*Task details*
An exact copy of every record, without the pictures, is what should come back.

*Provided records*
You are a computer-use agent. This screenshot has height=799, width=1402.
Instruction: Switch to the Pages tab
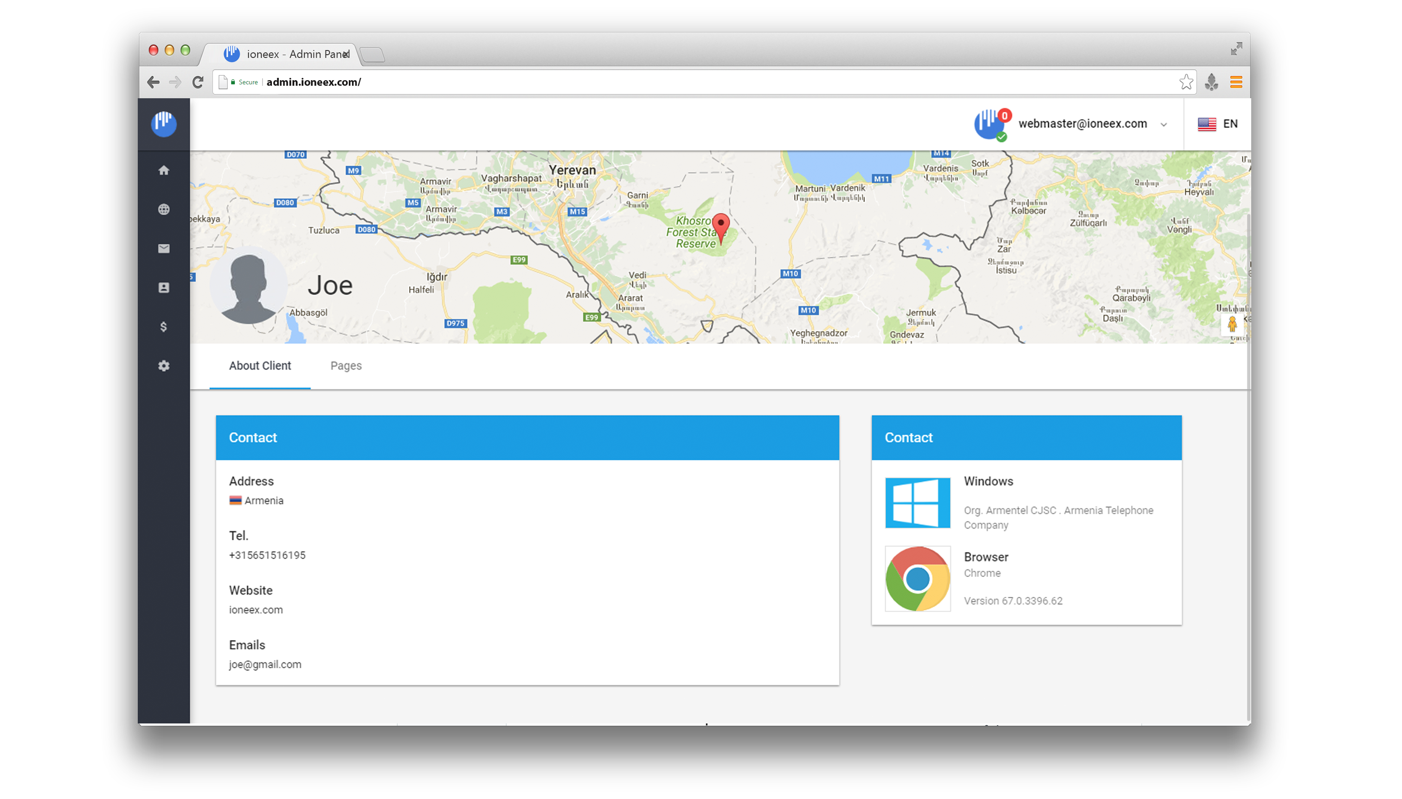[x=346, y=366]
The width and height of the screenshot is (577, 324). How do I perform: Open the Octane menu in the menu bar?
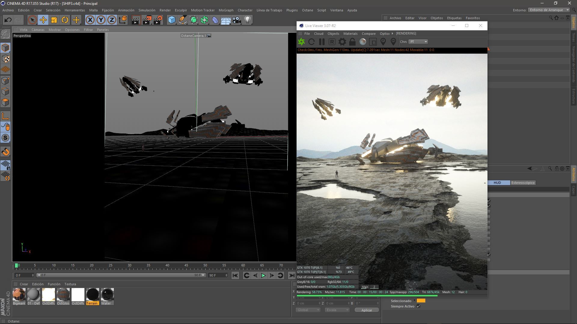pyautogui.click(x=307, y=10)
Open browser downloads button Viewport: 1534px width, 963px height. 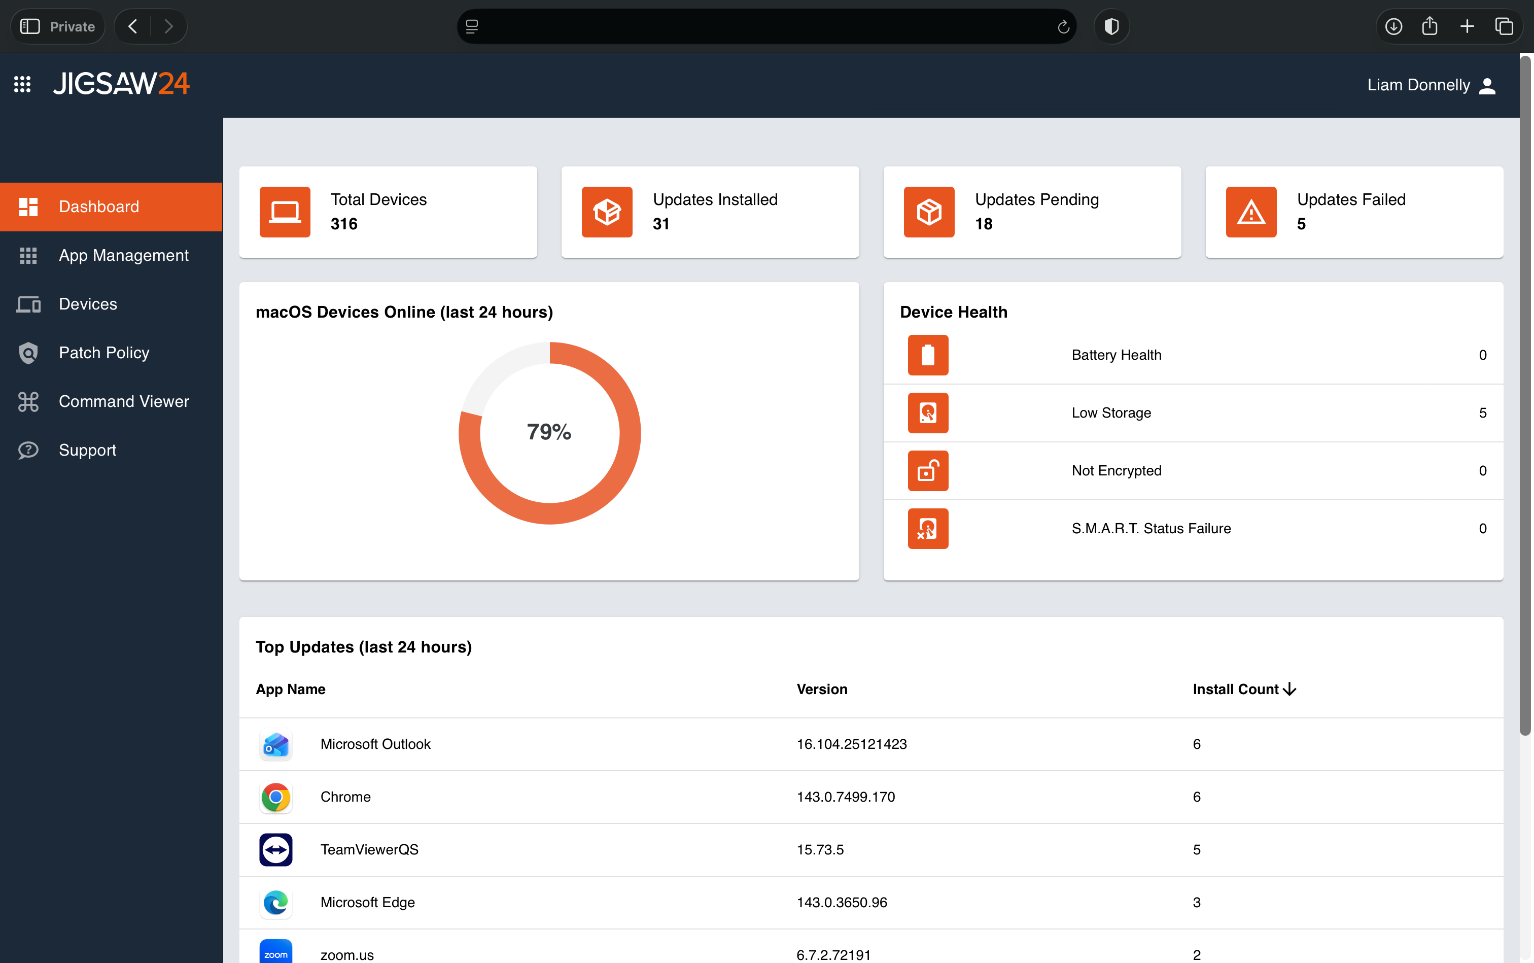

*Task answer*
You are a computer-use agent. This screenshot has height=799, width=1402.
Instruction: Switch to the Pages tab
[x=346, y=366]
The width and height of the screenshot is (577, 324). How do I perform: Open the Octane menu in the menu bar?
pyautogui.click(x=307, y=10)
Open browser downloads button Viewport: 1534px width, 963px height. 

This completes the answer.